Friday, October 27, 2006

Gyurscany - is it an anagram?

Events in Hungary seem rather under-reported here:


Around 100 people were hospitalised after Monday's violence which began when police moved to evict a protest camp from outside parliament in central Budapest.

It turned into a 12-hour street battle between police and thousands of mostly far-right anti-government protesters...

The BBC's Nick Thorpe reports from Budapest that accusations of police brutality have been coming thick and fast.

The main opposition Fidesz party has called for the resignation of Budapest's police chief Peter Gergenyi.

He denies his men used excessive force and has been backed by the governing socialists and liberals.

Hungarian Prime Minister Ferenc Gyurscany has already called for an investigation, but said it needed to wait until tensions in the capital had eased.
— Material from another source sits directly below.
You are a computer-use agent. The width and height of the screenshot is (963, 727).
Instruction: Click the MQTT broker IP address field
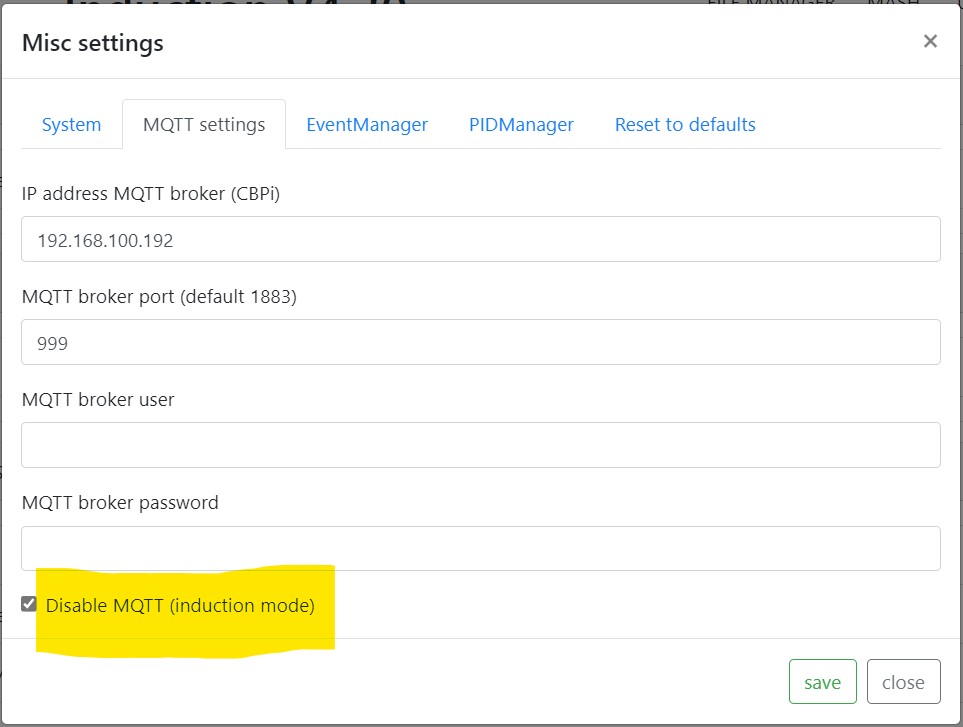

There have been protests demanding Mr Gyurscany's resignation for nearly six weeks.

On 17 September a recording was leaked of Mr Gyurscany admitting he lied to win re-election.

He insists the protests will not affect his government and it will press ahead with economic reform measures.


`Thousands of far-right protesters' eh?An investigation when the tensions have eased? The thing is, why should anyone believe anything Gyurscany a
nd his party say? He's already proved that he can lie for Europe. Indeed, he should clearly be competing with Baron Munchausen.